Greene & Greene
The exquisite designs of Arts and Crafts masters Charles Sumner Greene (1868–1957) and Henry Mather Greene (1870–1954) are on view in the Dorothy Collins Brown Wing of the Virginia Steele Scott Galleries of American Art.
Arriving in Pasadena, California, in 1893, the brothers designed residential projects of incomparable beauty (the most famous one being the 1908 Gamble House in Pasadena), which forged a new path for American architecture. And as they refined their vision and collaborated with highly skilled craftspeople and artists, they increasingly designed entire environments—including landscapes, furnishings, lighting fixtures, and windows.
The Huntington’s exhibition, organized in collaboration with the Gamble House Conservancy, shows the breadth of the Greenes’ artistic vision. It displays stained-glass windows, lanterns, sconces, lamps, chandeliers, rugs, and andirons, as well as a treasure trove of furnishings, some brought out of storage and some on long-term loan from collectors. The objects hail from more than half a dozen homes (most in Southern California) that the Greenes designed for clients James Culbertson (1902), Jennie Reeve (1903), Adelaide Tichenor (1904), Freeman A. Ford (1906), William T. Bolton (1906), Robert R. Blacker (1907), and others.

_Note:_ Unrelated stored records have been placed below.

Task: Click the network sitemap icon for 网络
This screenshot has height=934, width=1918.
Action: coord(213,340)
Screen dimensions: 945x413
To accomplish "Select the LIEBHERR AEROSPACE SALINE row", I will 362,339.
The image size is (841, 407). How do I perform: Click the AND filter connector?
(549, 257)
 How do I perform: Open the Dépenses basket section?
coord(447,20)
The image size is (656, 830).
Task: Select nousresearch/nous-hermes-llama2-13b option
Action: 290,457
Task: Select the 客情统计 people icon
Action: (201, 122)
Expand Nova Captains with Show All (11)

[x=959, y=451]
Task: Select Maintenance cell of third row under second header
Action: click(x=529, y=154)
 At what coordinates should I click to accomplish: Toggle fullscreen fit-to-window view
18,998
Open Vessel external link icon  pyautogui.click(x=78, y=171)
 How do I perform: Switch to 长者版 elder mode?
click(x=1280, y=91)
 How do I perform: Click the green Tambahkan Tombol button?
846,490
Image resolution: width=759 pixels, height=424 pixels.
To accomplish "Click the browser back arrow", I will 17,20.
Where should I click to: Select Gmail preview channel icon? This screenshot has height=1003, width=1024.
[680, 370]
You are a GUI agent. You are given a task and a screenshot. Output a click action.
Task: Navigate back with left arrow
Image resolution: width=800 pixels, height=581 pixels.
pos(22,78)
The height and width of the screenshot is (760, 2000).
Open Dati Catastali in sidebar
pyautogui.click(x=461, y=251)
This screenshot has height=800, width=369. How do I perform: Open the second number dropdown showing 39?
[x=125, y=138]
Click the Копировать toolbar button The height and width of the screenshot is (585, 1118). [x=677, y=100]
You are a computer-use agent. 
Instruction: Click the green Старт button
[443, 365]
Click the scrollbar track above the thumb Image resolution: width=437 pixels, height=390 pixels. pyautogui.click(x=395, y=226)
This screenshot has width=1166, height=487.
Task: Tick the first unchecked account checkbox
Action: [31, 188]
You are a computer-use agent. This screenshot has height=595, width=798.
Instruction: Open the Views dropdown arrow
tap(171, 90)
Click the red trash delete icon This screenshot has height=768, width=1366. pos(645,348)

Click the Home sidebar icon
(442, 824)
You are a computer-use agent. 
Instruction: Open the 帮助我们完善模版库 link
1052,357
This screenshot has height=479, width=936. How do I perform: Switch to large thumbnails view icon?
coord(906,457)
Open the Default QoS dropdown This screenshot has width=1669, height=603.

A foyer space is composed of a bench built for the Freeman Ford house, a lantern from the front entry porch of the Jennie Reeve house, and three of five casement windows from the Adelaide Tichenor house, welcoming visitors to the Greene & Greene collection.
The main hall features two scrims that break up the space and frame the scene with large images by Leroy Hulbert, the photographer the Greenes hired to document their work. Corresponding objects depicted on the scrims can be seen on display nearby, such as a spectacular sideboard from the 1909 William R. Thorsen house.
A pivotal moment in the architectural development of the Greenes is presented in the form of a re-created fragment of a pergola from one of the Greenes’ earlier commissions, the Arturo and Helen Bandini house (1903). This project was the first example of the Greenes’ designing for the California climate and lifestyle after arriving in Pasadena 10 years before.
The reassembled stairway from the 1905 Arthur A. Libby house, and the re-creation of the dining room of the Henry M. Robinson house, designed and built in Pasadena between 1905 and 1907, reveal the Greenes’ idea of living space in the early 20th century.
Curators use a wall of the hallway between the Libby staircase and the Robinson dining room to display light-sensitive objects on a temporary basis, such as plans, prints, and photographs.